Si tuviera que dar algún consejo al respecto diría que debemos actuar como si estuviéramos en una jornada laboral normal, con la ventaja de que no hay que soportar atascos. Trabajar en pijama está prohibido. No digo que nos tengamos que arreglar como si tuviéramos una cita, pero el día debe comenzar con una ducha y un buen desayuno. El lugar de trabajo debe estar independizado y durante el período laboral debemos evitar distracciones como mirar el móvil o el Facebook. Asimismo, no son recomendables las visitas furtivas al sofá o a la nevera.

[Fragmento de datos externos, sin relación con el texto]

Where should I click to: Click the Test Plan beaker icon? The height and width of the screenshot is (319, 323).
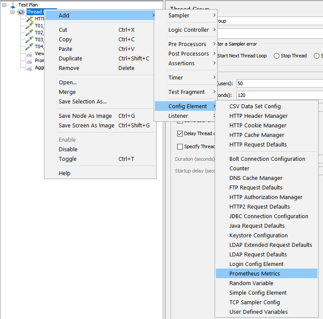[12, 5]
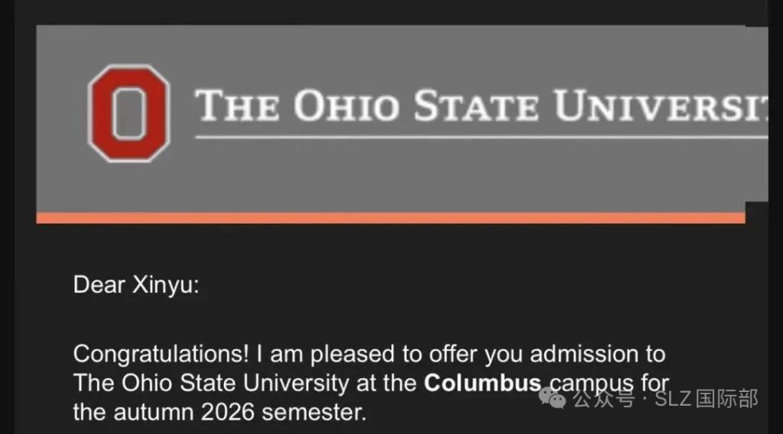
Task: Click the word OHIO in the header
Action: pos(346,108)
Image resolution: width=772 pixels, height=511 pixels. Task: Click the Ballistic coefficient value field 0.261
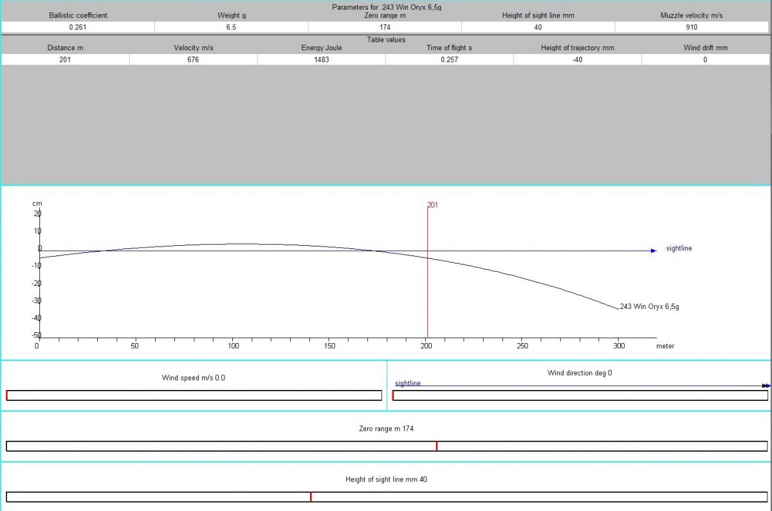click(78, 27)
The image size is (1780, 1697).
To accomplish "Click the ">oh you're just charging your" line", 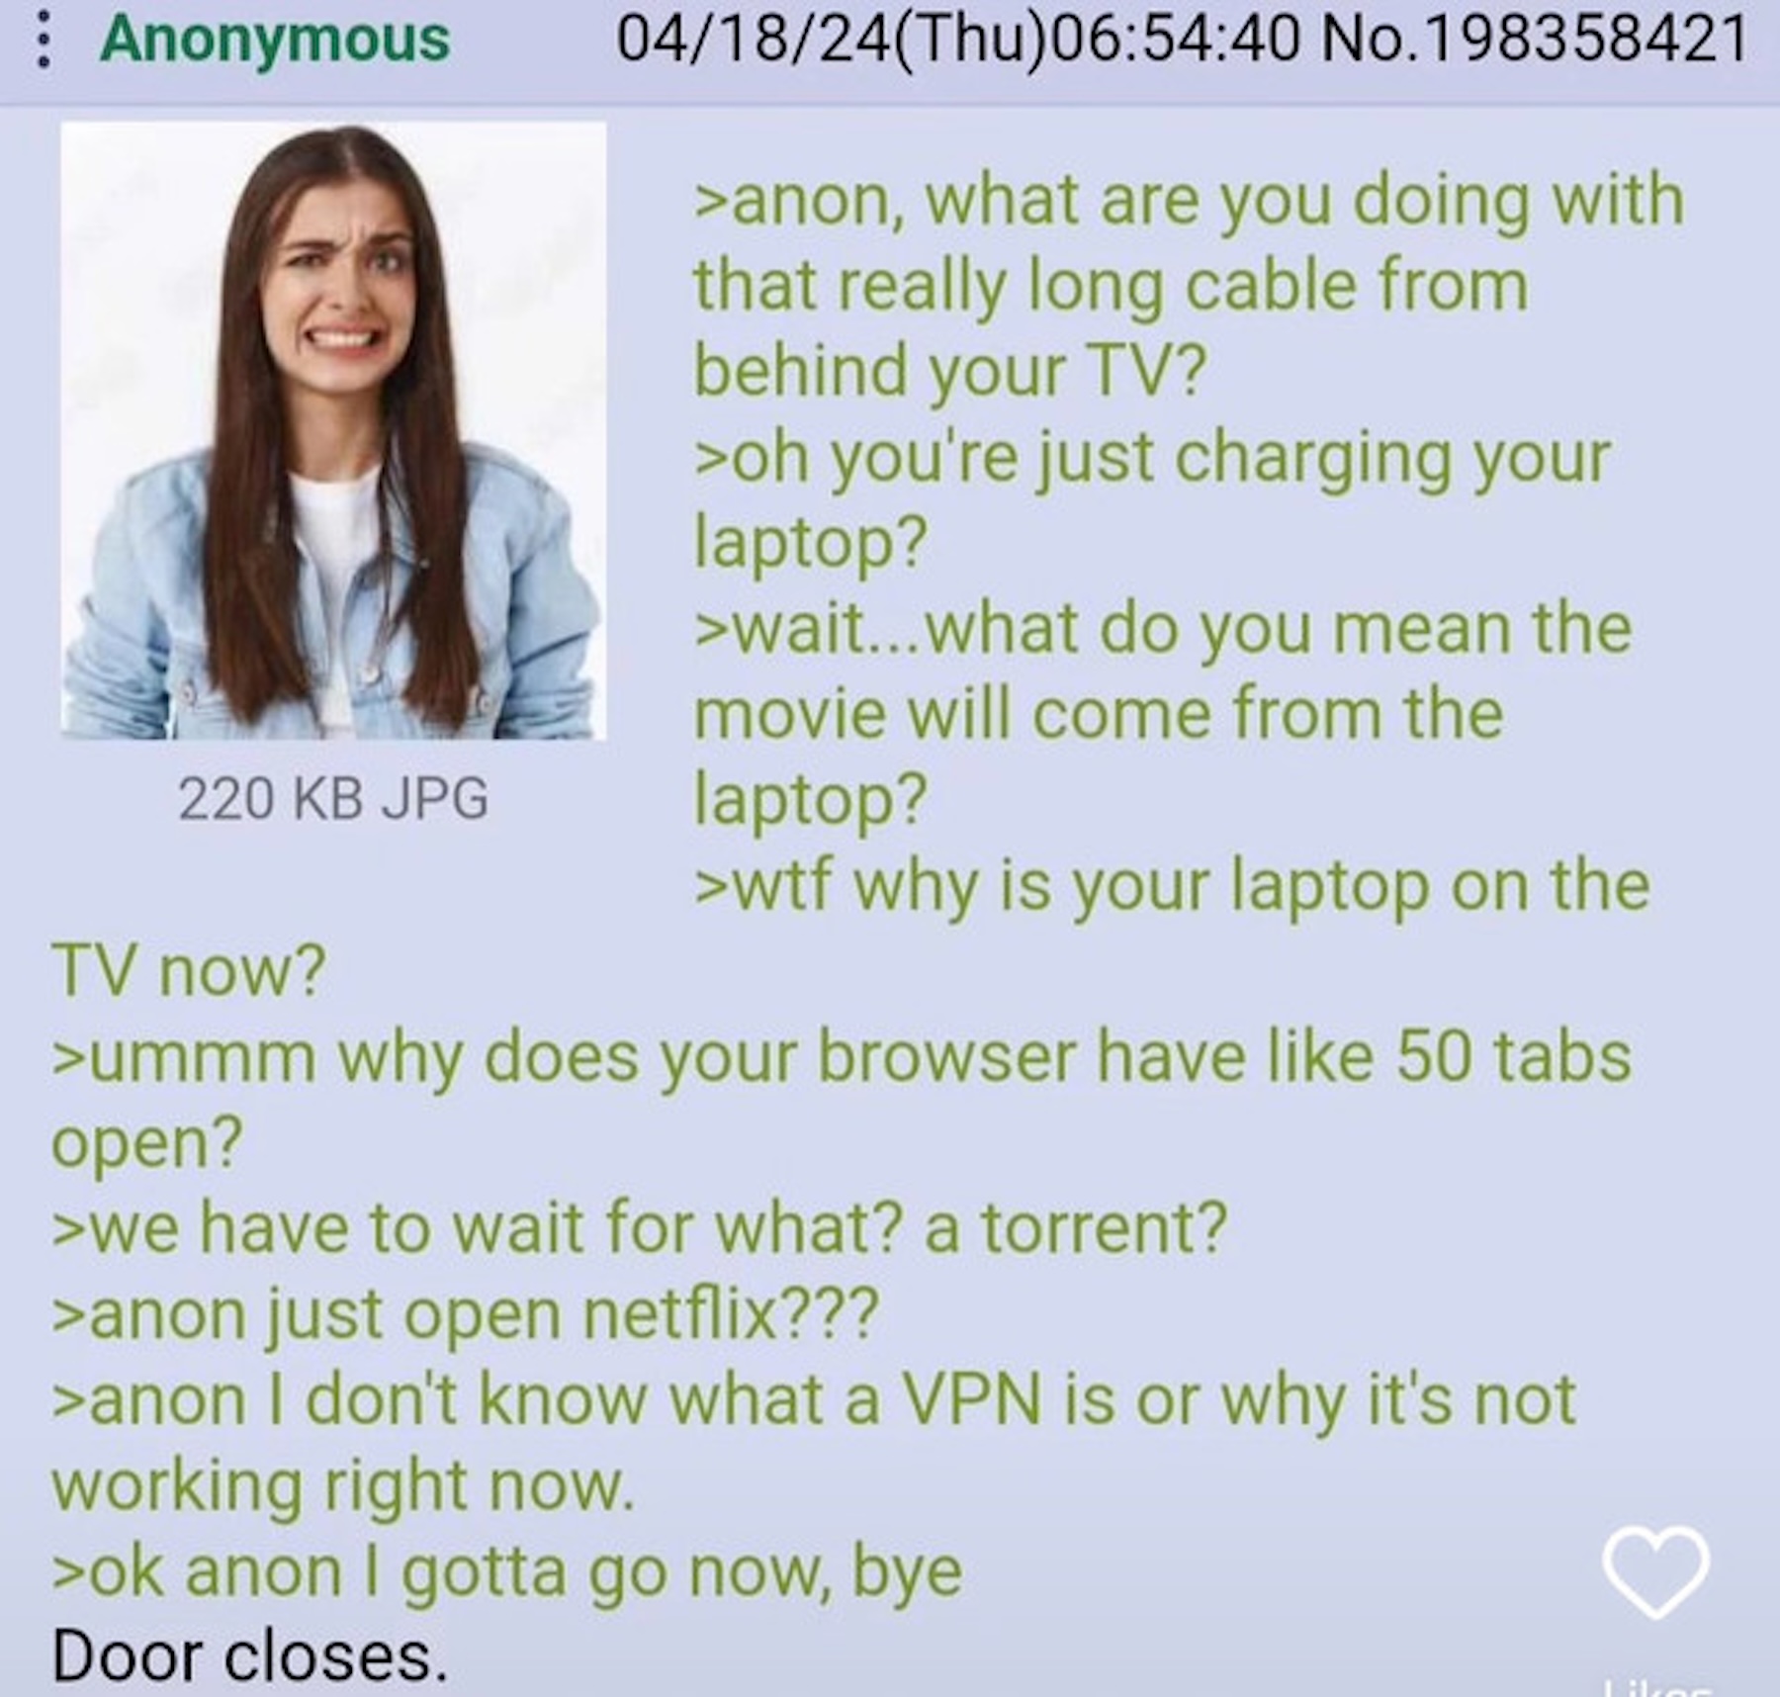I will tap(1152, 458).
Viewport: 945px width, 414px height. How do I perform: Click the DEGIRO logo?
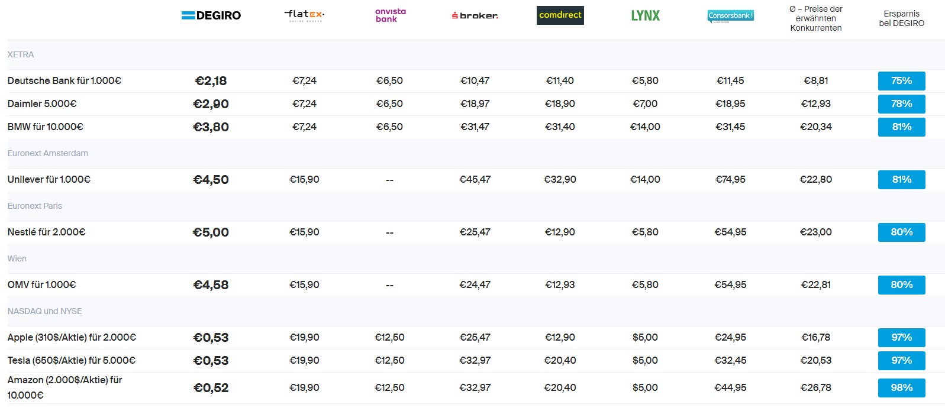(211, 16)
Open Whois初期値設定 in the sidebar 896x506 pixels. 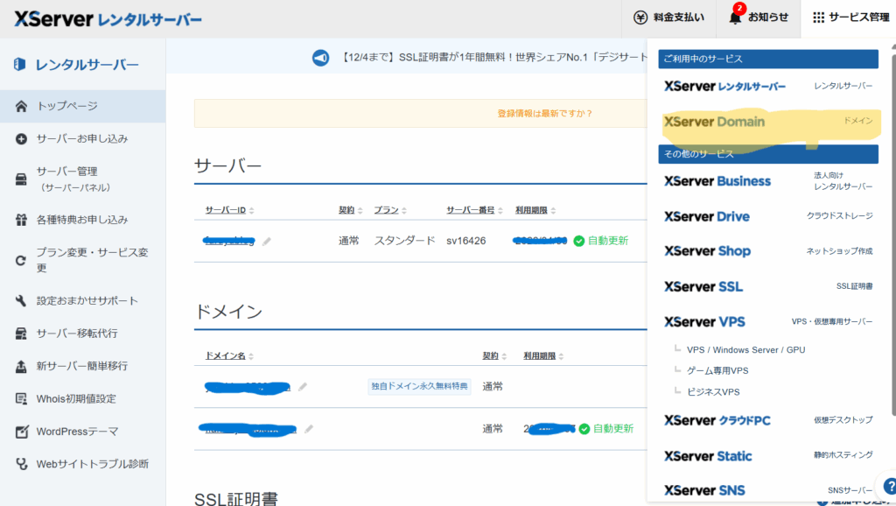tap(76, 398)
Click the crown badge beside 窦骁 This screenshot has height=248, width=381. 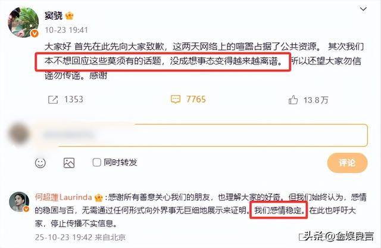coord(69,16)
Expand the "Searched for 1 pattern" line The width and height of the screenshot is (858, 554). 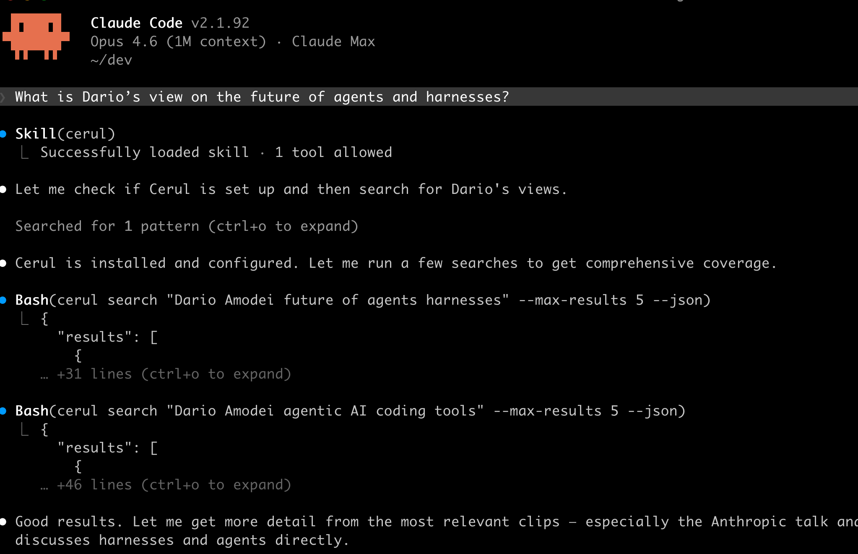click(187, 227)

Eso sí, después de trabajar, haced alguna actividad que os guste, mandad chistes, vídeos y reíros mucho y fuerte. Tenemos a nuestro alcance vídeos, webs, música y libros. Sobre todo, libros. Y si podéis, meditad.

Estad atentos a vuestra gente cercana y subidles el ánimo cuando los veáis mustios para que no se vengan abajo. Hay que ser fuertes psicológicamente. Si conocéis a alguien que sufra desdoblamiento de personalidad, recomendadle encarecidamente que se sitúe a una distancia de sí mismo de al menos un metro y que no se salude.

Estoy convencido de que de saldremos de esta. Descubriremos en nosotros fortalezas nuevas que no conocíamos. Nos volveremos más empáticos, más compasivos y nos escucharemos más. Aunque no sea hoy y no sea pronto, volveremos a abrazarnos y a tomar cañas.

Cuidaos mucho y, por favor, quedaos en casa.